Royal Engineers service record of Lt Victor Helps. The National Archives UK. WO 363 (seen on Ancestry.com)

Somerset Light Infantry. The Long, Long Trail website. Prince Albert's (Somerset Light Infantry) - The Long, Long Trail (longlongtrail.co.uk)  

Western Front Association. Recruiting and Training the Royal Flying Corps during the Great War. Transcript of an interview with David Spruce. The Latest WWI podcast. Episode 220. (accessed Feb 2024) Ep.220 – Recruiting and training the RFC – David Spruce | The Western Front Association  

WWI medal rolls index card of Lt Victor W. Helps. The National Archives, UK. WO 372/9/133101 (seen on Ancestry.com website)

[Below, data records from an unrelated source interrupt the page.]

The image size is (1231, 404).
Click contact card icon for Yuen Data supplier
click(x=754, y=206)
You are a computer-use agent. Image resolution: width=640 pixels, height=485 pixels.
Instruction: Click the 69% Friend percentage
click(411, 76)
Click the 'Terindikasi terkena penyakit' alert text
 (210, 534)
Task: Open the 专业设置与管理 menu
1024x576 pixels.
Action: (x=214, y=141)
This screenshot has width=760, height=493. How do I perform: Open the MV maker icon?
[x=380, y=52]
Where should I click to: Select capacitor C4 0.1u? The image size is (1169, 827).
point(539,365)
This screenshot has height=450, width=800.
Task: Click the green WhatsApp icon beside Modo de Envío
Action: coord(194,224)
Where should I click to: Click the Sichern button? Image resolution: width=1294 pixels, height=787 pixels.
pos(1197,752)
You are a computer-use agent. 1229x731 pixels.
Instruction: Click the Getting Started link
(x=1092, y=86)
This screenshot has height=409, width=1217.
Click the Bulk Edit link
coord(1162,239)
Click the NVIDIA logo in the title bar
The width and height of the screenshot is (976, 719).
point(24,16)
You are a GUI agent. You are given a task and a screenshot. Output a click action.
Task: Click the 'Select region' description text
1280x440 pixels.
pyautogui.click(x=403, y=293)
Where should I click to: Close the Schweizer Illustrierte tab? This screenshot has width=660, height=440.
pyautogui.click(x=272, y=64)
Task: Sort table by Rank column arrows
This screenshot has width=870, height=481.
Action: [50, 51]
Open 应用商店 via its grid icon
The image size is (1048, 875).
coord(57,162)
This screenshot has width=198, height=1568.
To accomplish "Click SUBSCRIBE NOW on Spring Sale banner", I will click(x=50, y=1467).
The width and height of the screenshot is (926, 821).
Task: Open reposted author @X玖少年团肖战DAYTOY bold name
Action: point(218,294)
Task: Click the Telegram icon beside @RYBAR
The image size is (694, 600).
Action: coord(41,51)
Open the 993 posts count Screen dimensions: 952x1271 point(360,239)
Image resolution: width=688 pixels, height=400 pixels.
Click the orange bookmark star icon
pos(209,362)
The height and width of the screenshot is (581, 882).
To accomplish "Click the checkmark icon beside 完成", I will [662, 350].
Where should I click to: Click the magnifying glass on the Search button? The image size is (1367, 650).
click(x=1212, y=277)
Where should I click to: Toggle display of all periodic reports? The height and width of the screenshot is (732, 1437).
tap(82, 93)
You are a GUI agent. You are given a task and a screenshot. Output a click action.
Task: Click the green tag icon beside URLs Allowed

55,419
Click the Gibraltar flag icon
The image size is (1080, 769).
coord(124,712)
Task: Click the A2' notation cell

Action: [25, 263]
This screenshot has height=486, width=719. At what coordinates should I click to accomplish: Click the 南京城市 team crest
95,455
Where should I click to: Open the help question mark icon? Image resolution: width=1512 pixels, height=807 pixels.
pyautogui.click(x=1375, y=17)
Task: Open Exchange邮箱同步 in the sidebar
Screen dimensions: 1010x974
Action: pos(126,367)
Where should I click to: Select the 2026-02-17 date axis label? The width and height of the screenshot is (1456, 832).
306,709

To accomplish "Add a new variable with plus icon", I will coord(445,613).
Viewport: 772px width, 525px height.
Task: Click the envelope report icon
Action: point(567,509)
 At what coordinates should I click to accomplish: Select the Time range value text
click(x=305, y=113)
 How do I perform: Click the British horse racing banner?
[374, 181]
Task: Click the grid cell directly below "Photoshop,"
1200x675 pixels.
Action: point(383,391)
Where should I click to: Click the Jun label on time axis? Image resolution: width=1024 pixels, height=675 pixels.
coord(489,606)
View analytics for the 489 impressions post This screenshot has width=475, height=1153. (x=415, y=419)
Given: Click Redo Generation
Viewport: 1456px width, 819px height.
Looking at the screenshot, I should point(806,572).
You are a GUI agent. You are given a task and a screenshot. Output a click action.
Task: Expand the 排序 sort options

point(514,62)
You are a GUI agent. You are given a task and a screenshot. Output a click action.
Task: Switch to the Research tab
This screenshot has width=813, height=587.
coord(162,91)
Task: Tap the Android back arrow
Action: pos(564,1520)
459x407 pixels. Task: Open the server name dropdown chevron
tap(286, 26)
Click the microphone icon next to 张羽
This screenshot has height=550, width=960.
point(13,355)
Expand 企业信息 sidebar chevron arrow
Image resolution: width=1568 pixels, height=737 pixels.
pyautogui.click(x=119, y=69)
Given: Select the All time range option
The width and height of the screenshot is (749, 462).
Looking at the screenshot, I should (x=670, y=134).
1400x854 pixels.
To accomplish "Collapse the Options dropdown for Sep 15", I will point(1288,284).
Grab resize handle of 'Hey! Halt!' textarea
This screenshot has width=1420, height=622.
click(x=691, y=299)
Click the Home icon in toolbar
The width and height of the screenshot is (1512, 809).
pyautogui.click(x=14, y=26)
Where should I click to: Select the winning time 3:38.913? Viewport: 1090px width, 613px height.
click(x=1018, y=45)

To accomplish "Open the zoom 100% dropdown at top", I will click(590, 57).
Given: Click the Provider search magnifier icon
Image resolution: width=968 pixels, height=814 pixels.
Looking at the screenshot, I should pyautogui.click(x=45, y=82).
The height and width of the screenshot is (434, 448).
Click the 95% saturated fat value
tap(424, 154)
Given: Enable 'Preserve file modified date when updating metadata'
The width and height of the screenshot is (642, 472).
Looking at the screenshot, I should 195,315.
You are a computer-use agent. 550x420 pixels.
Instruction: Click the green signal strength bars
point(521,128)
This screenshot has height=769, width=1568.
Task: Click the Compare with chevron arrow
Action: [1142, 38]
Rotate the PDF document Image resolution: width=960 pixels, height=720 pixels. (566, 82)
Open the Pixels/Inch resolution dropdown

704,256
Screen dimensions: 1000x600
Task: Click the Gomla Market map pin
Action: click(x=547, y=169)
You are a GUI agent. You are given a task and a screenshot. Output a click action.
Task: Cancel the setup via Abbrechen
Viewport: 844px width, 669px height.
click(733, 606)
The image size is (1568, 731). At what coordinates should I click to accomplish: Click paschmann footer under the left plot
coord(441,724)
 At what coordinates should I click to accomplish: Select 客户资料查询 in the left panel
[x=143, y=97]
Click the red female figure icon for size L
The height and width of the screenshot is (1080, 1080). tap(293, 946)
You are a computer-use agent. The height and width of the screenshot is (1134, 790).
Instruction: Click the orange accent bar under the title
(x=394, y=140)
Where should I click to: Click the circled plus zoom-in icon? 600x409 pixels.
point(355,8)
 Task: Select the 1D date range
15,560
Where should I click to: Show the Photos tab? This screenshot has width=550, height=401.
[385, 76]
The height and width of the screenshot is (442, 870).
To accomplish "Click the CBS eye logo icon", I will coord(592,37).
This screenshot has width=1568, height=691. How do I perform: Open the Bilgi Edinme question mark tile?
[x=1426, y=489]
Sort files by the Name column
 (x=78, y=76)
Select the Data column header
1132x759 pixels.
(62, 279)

[1] The name of Victor’s employer prior to enlistment is from his RAF service record.

[2] Victor’s Royal Engineers service record regimental number 69040 lists the details of his motorcycle.

[3] The service records of many army officers were lost in a fire during World War II. The service records of officers in the Territorial Forces, if they have survived, are in WO374 in The National Archives, but have not yet been digitised. Other records of the Somerset Light Infantry are in the Somerset Heritage Centre, Taunton.

[4] Victor’s RAF service record states that he learnt French at school and spent two years in France, but without any dates or details. There may have been a clerical error. Victor spent about two years in India and is recorded as embarking in Bombay for Suez in the H.T. Chakdura on 26 Apr 1917.

[5] The aircraft which Victor had flown before he joined the RAF in 1918 are listed on his RAF service record. There are several which suggests that he had been flying for some time. By 1918 the Sopwith Pup and the Bristol Scout biplanes were no longer in service with the RFC, suggesting that Victor learnt to fly in about 1916. His medal roll card lists service in the Somerset Light Infantry and the RFC. His obituary in the Taunton Courier referred to his service in the Somersets and the Royal Flying Corps. It may just be that the abbreviation RFC remained in common use instead of RAF for some time.

[6] Casualty report AIR 1/2045. The National Archives UK. The aircraft was the casualty when repairs took more than 36 hours. There is no report of human casualties.

[7] Victor appears to have been demobilised on paper only in October 1919, four years after he was commissioned in the Somerset Light Infantry. Despite this his service record and the published RAF lists show that he was still at 113 Squadron at Ismailia until May 1920 at least.